IPO Experimental data collection outcomes and recommendations
In June 2022 HESA ran an experimental data collection to explore the possibilities of linking HE-BCI data to that held by the Intellectual Property Office (IPO). A sample population of UK providers based on their reported figures for their cumulative Patent portfolio to the C19032 HE-BCI data collection. Of this sample, three providers provided application numbers submitted to the IPO during the 2018-19 and 2019-20 academic years totalling 224 application numbers. We requested that institutions highlighted their relationship to the application using the following identifiers:
- The institution is a named applicant.
- A spin-out from the institution is a named applicant.
- An employed member of staff from the institution is a named applicant.
- A registered student from the institution is a named applicant.
Submitted application numbers were ingested by the IPO who performed a data-matching exercise. They returned 93.3% successful matches with the 6.7% unsuccessful matches including two non-GB application numbers and 13 trademark application numbers.
Of the successful matches they returned the following data items:
- Filing date.
- Publication date.
- Grant date.
- Patent in force (or potentially in force in future).
- EPO worldwide bibliographic data (DOCDB) Family ID (where part of a patent family filed in multiple jurisdictions).
- DOCDB Family size (where part of a patent family filed in multiple jurisdictions).
- IPO Owner name (1-4).
Analysis of the matched data has highlighted a number of considerations for the potential future linking of HE-BCI data to that held by the IPO.
4.8% of applications were returned with no associated filing date, and 89% of were returned with no publication date. We acknowledge that a patent lifecycle typically takes 18 months from application to publication. Therefore, we anticipate that all applications submitted to the experiment will have reached a point of publication where successful. Of those missing, seven application numbers matched were indicated to be in force in have potential future force. Therefore, we may assume that there is missing publication date data or that further information is needed to fully understand the patent lifecycle from application to publication.
97% of submitted application numbers were matched without a grant date, of which 9.5% were indicated as being either in force or having potential future force. We acknowledge that there is no specified lifecycle for the process of granting successful applications. Therefore, we may consider the need for a longer lead time to produce useful outputs relating to grant dates.
Discrepancies in data
From the sample submitted by three providers, accounting for alternative spellings of IPO Owner names identified 42 distinct intellectual property (IP) owners. Institutions were named differently across applications and abbreviations were sometimes used (i.e. Ltd/ Limited).

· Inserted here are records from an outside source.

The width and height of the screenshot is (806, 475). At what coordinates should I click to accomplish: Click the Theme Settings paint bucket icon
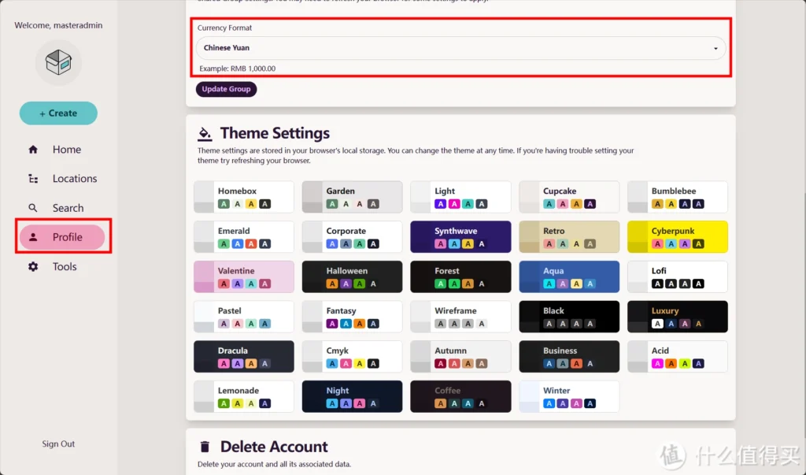(205, 133)
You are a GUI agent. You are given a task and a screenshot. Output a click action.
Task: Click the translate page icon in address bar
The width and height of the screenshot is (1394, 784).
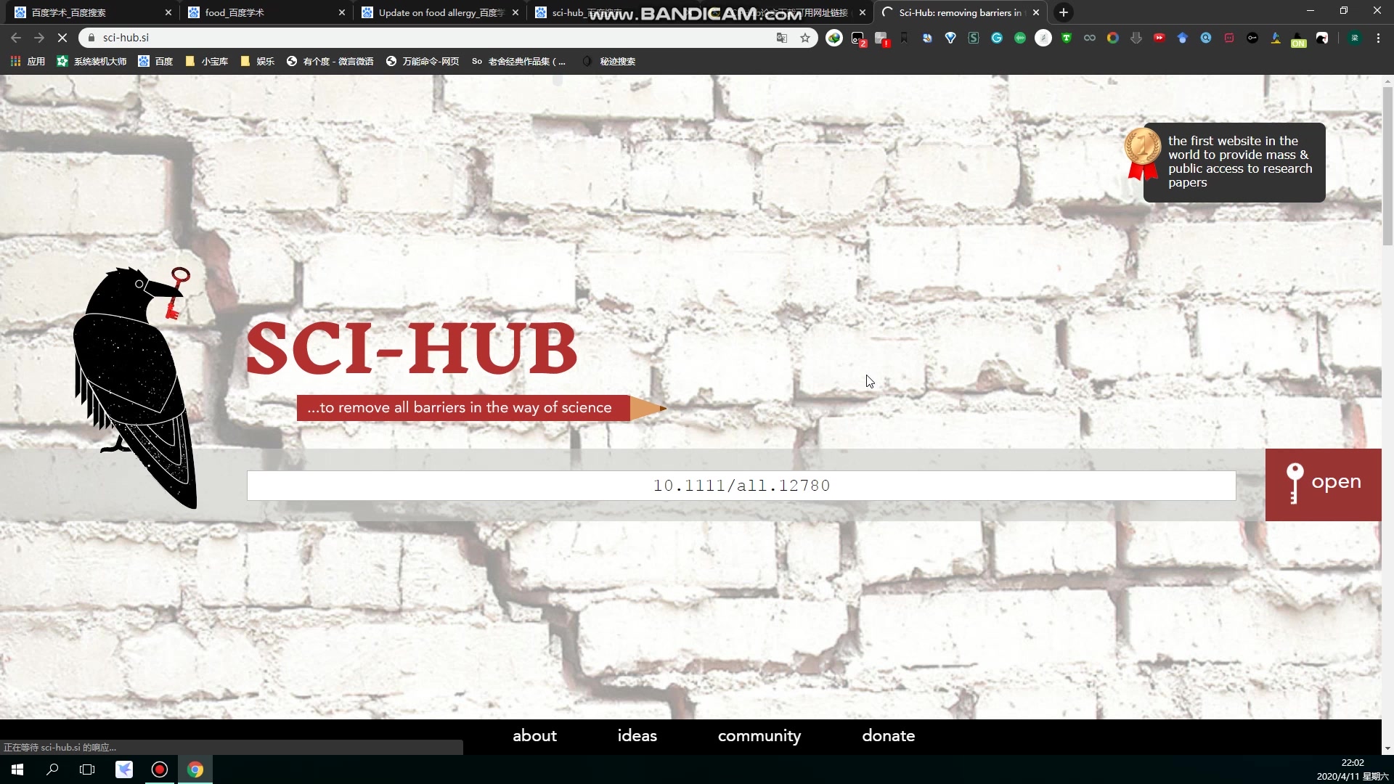click(x=780, y=37)
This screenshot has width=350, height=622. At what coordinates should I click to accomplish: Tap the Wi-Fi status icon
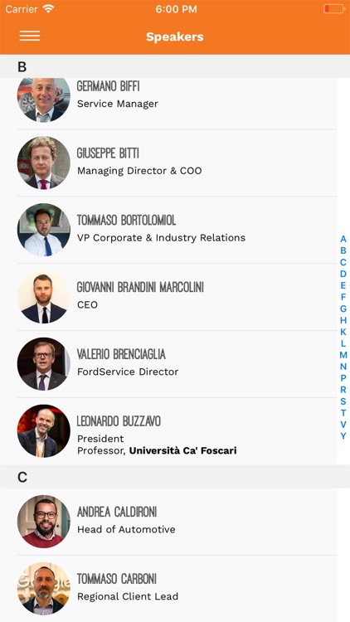pos(48,9)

Therefore, using this data would require HESA to perform a data cleaning exercise to identify inconsistencies in applications submitted by a single institution.
Five application numbers were submitted by to HESA by providers who stated they were a named owner of the IP, but not named within IPO data.
There are a number of considerations HESA would need to make to evaluate the efficacy and quality of linking HE-BCI data and that held by the IPO.
Firstly, we need to confirm whether applicant names are the same as owner names. Clarifying this could improve guidance for providers submitting application numbers and help to reduce the discrepancies between HESA and IPO data. Additionally, if these are to be the same, HESA would need to confirm whether IPO Owner name as held within the IPO data is taken directly from application and thus spelling and abbreviations are directly reflected in their data. We would also seek clarity on whether the order of owner names (1-4) is indicative of their relationship to the IP or whether any hierarchy of ownership is inferred.
HESA needs to understand how patents with no publication or grant date may be in force or have future potential force. Exploring this would confirm whether there are genuine missing items in the data held by the IPO or whether this data is accurate and reflective of the process from application to publication/ grant.
Whilst data held by the IPO is publicly available consideration would need to be given to the publication of named individuals as owners of IP. Furthermore, the implied dentification of relationships between providers and external researchers or companies may have significant political repercussions. Therefore, the suitability of producing outputs would require careful consideration.
Further experimental data ingestion exercises are needed to explore the outlined considerations. Were clarification is sought we may wish to replicate the exercise with a larger sample population to further test the quantity and quality of data that can be matched to that held by the IPO.
Therefore, whilst the practicalities of linking HESA and IPO data in this way appears to be possible, the potential benefits of doing so need to be further explored and understood.